The waiter, a tired-looking man with receding hair,
grinned.

“That’s what he calls himself. Real name’s Joe Schwartz.”

“What does he play? The sitar? The viola d’amore?”

“Just the guitar. But, like I said, he’s not bad. If you
like that kind of music.”

He moved on to the next table, leaving Michael feeling
ashamed of his cynicism. Maybe he ought to get out of the big city more
often. It was a hell of a note when you were surprised by ordinary
human amiability. The conversation was a lesson for him in another way;
it emphasized his point about personality stereotypes. The weary
middle-aged waiter was not the sort of person you’d expect to enjoy the
music produced by somebody named Kwame, even if he didn’t play the
sitar.

His newfound friend was on the alert, and signaled him
with a jerk of the head when the performer appeared, but Michael didn’t
need the signal. Even in this crowd he would have spotted Kwame.

Such is the power of suggestion that Michael had
unconsciously expected the performer to be black—with a name like Joe
Schwartz, yet, he told himself. But the sparse expanses of skin visible
were of the sickly tan that people choose, for some obscure reason, to
call white. The hair was extensive; it made the efforts of the other
boys look epicene. Now that, Michael thought admiringly, is a beard!

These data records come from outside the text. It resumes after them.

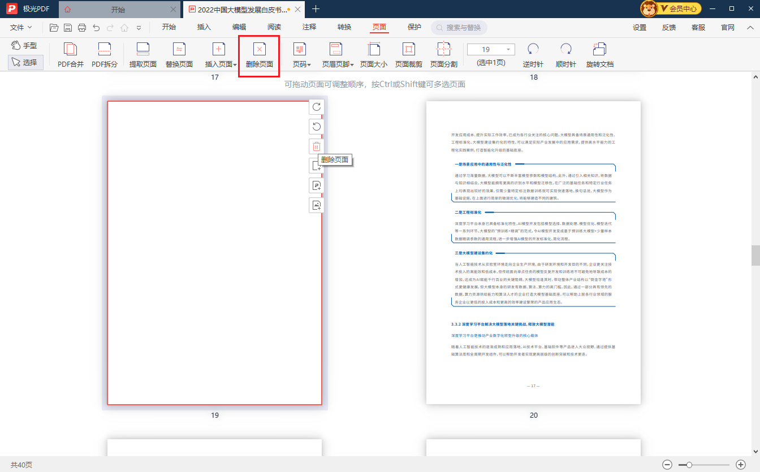Viewport: 760px width, 472px height.
Task: Open 设置 settings in the top right
Action: [640, 27]
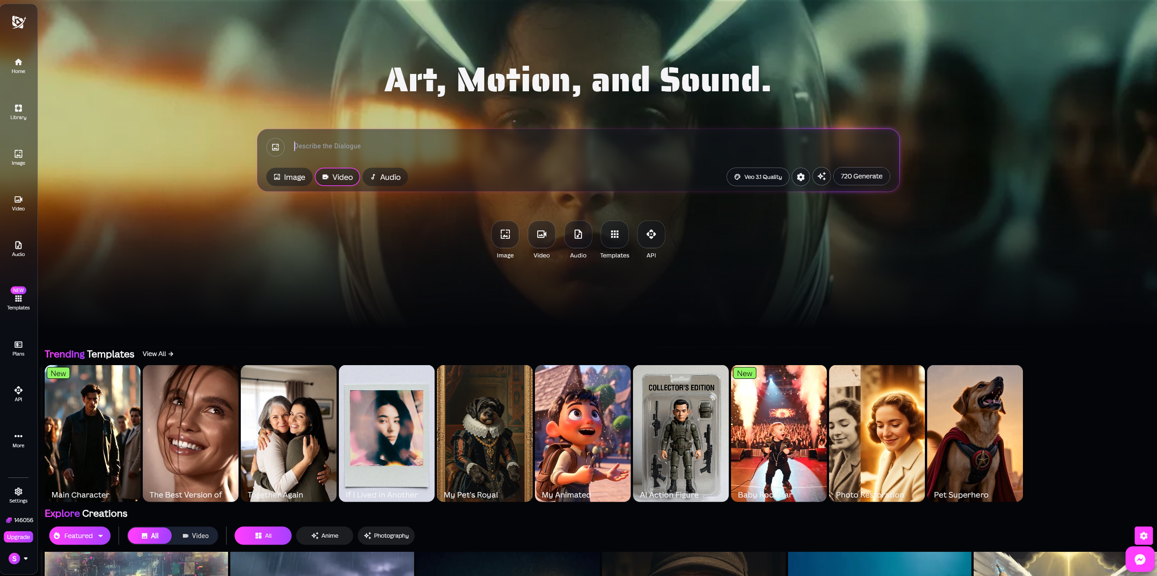Screen dimensions: 1157x576
Task: Click the prompt enhancer sparkles icon
Action: coord(821,177)
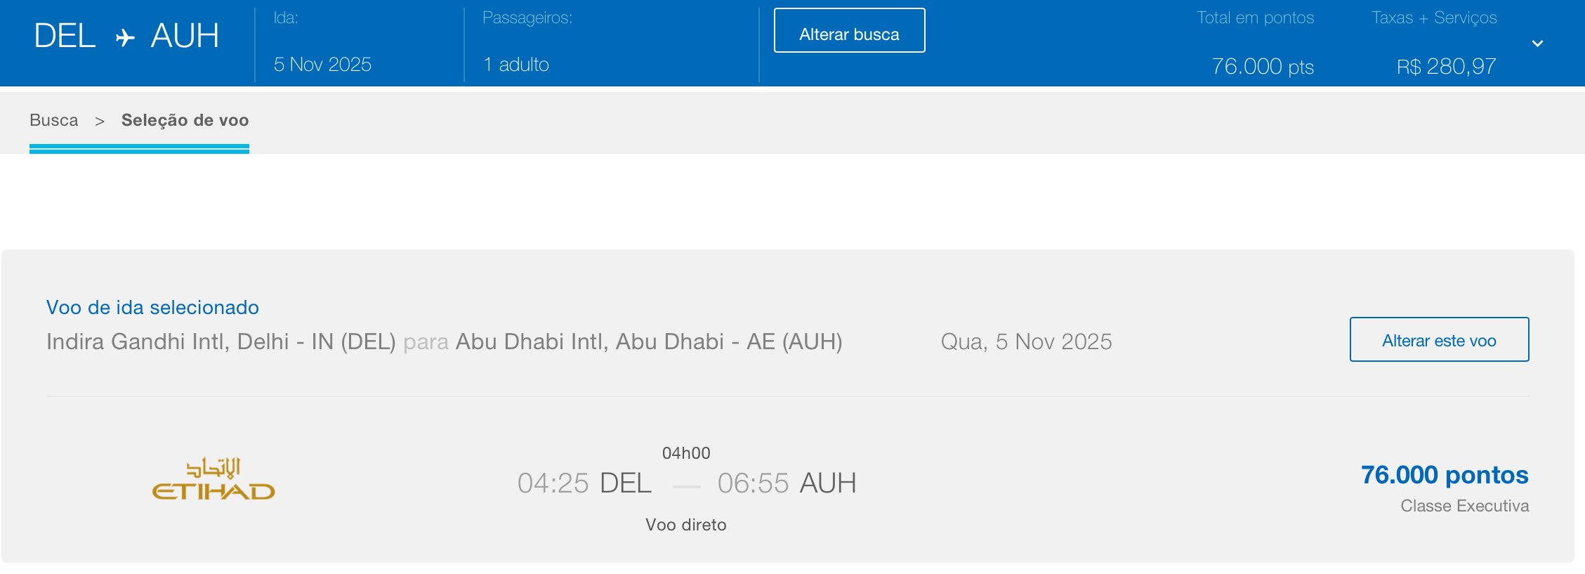
Task: Click the 1 adulto passenger field
Action: tap(516, 65)
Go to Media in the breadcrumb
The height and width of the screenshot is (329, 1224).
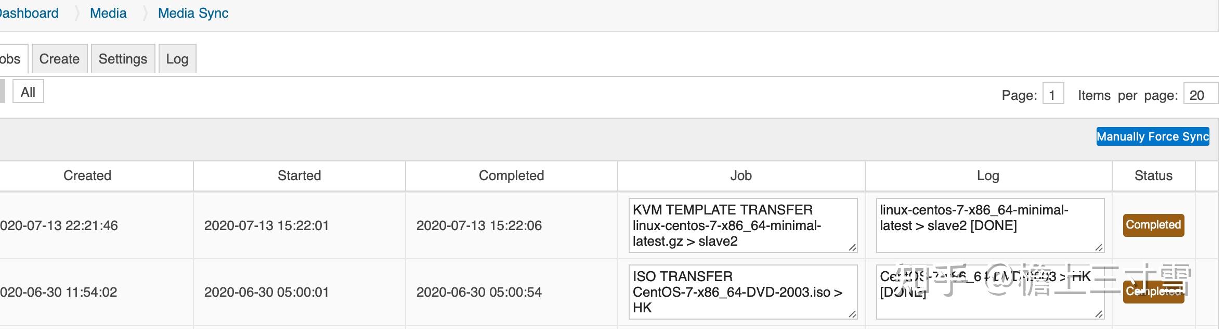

It swept down in undulating, shining ripples to the boy’s
diaphragm, where it mingled with the waves of long brown hair. Although
the night was chill and damp, Kwame wore only jeans and a sleeveless
embroidered vest, which flopped open with each step, displaying a
cadaverous chest. He was barefoot. But his guitar had been carefully
swathed against the damp. It was a twelve-string guitar, with a shining
surface that might have been produced by Stradivarius or Amati.
Expensive, loved, used, and tended like a baby.

There was a tiny podium or stage, about the size of a
dining-room table, at the far end of the room, and at another gesture
from the waiter, Michael took his cup and moved down to an unoccupied
booth near the stage. The other habitués were doing the same
thing. Kwame, who had seated himself cross-legged on the floor, placed
the guitar across his lap and sat waiting. His eyes moved incuriously
around the room, and as they met Michael’s, the latter was conscious of
an odd shock. Drugs. The eyes were unmistakable…. And why, he wondered
cynically, was he shocked? He read the newspapers.

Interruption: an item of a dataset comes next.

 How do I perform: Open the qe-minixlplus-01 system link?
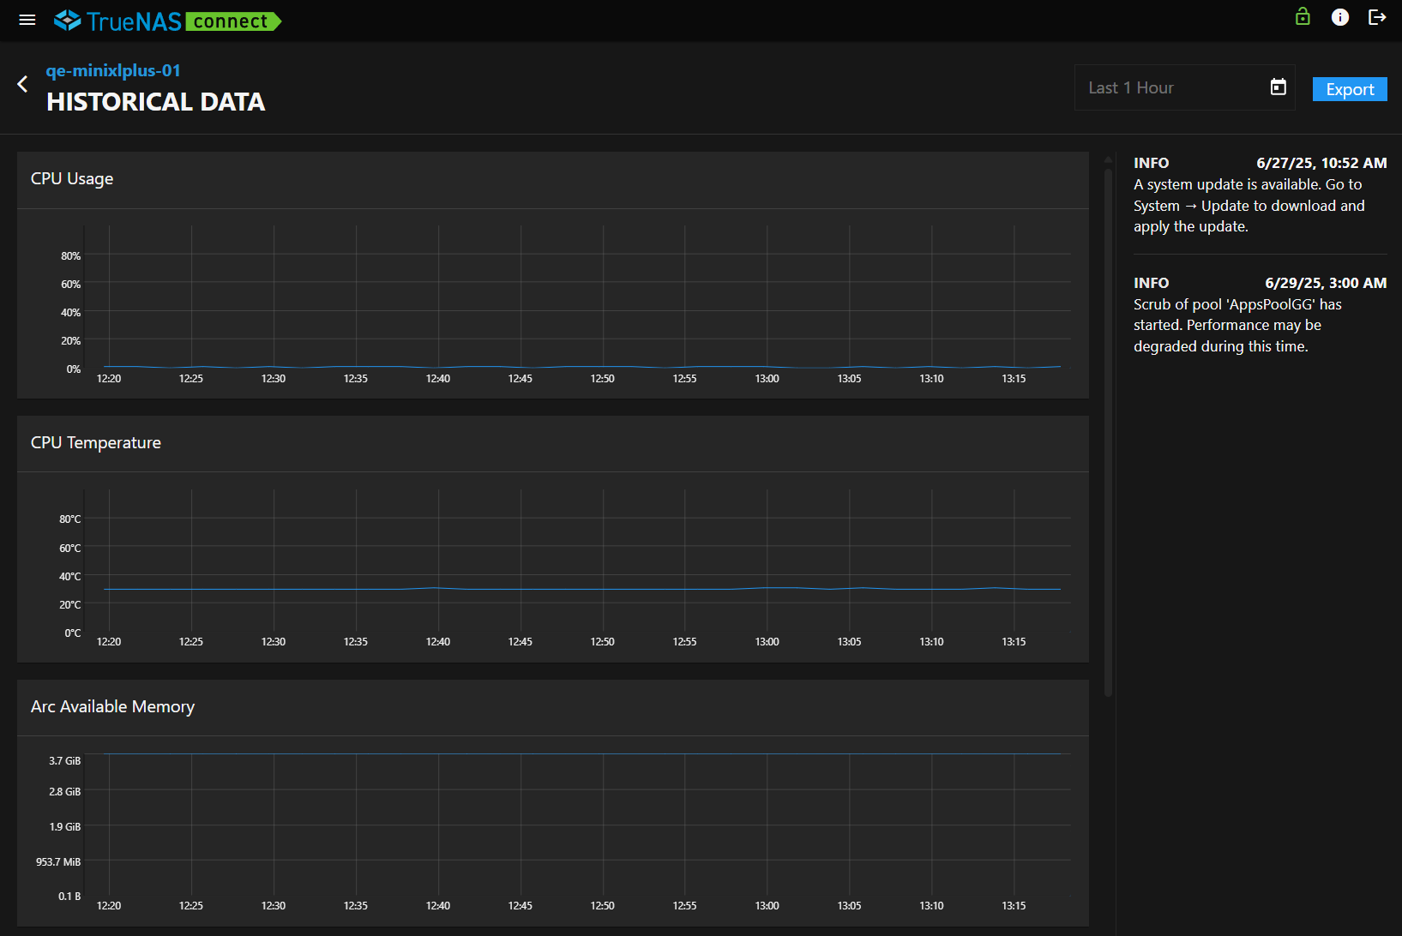point(113,71)
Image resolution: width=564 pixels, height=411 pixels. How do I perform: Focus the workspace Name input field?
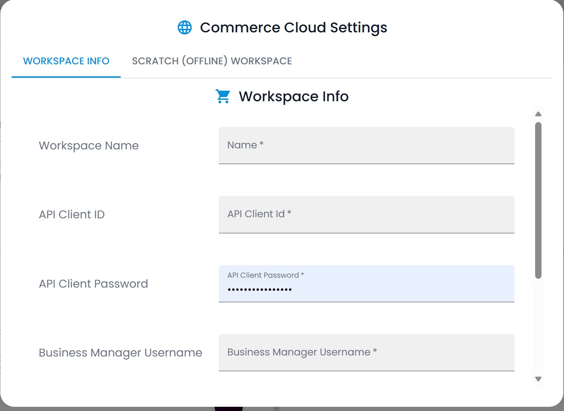click(366, 145)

There was no announcement, no introduction. When everyone
had seated himself, and silence had become profound, Kwame began to
play.

Michael’s first reaction was negative. Kwame’s harsh
voice had little appeal for a post-adolescent square who concealed a
secret weakness for old Perry Como records, and Kwame’s playing, though
competent, was not remarkable. The songs were a mixture of legitimate
folk music and modern rock imitations of folk music; a few of them
sounded vaguely familiar, but Michael was not sufficiently
knowledgeable about the popular repertoire to identify them. All had
one theme in common: peace, love, innocence, and the annihilation of
all these by man’s cruelty. The mushroom cloud billowing up around the
kids playing in the daisy field, the blast of an explosion annihilating
the kids in the Sunday School…Kevin Barry lost his young life again,
and the lambs were all a-crying. But it was effective. The images were
sure fire, they couldn’t miss.

Two of the songs were different. Kwame ended his recital
with them, and by that time Michael had succumbed to the same spell
that held the rest of the audience. He couldn’t have explained why he
was spellbound, none of the elements of the performance were that good.
But in combination…

Then Kwame swept his fingers across all twelve strings in
a crashing dissonant chord, and broke into a vicious, and extremely
funny, satire on the Congress of the United States. Like the others,
Michael ached with containing his laughter; he didn’t want to miss the
next line. At the same time the cruelty of the satire made him wince,
even when he shared Kwame’s opinion of that particular victim. The
laughter burst out explosively at the end of the song.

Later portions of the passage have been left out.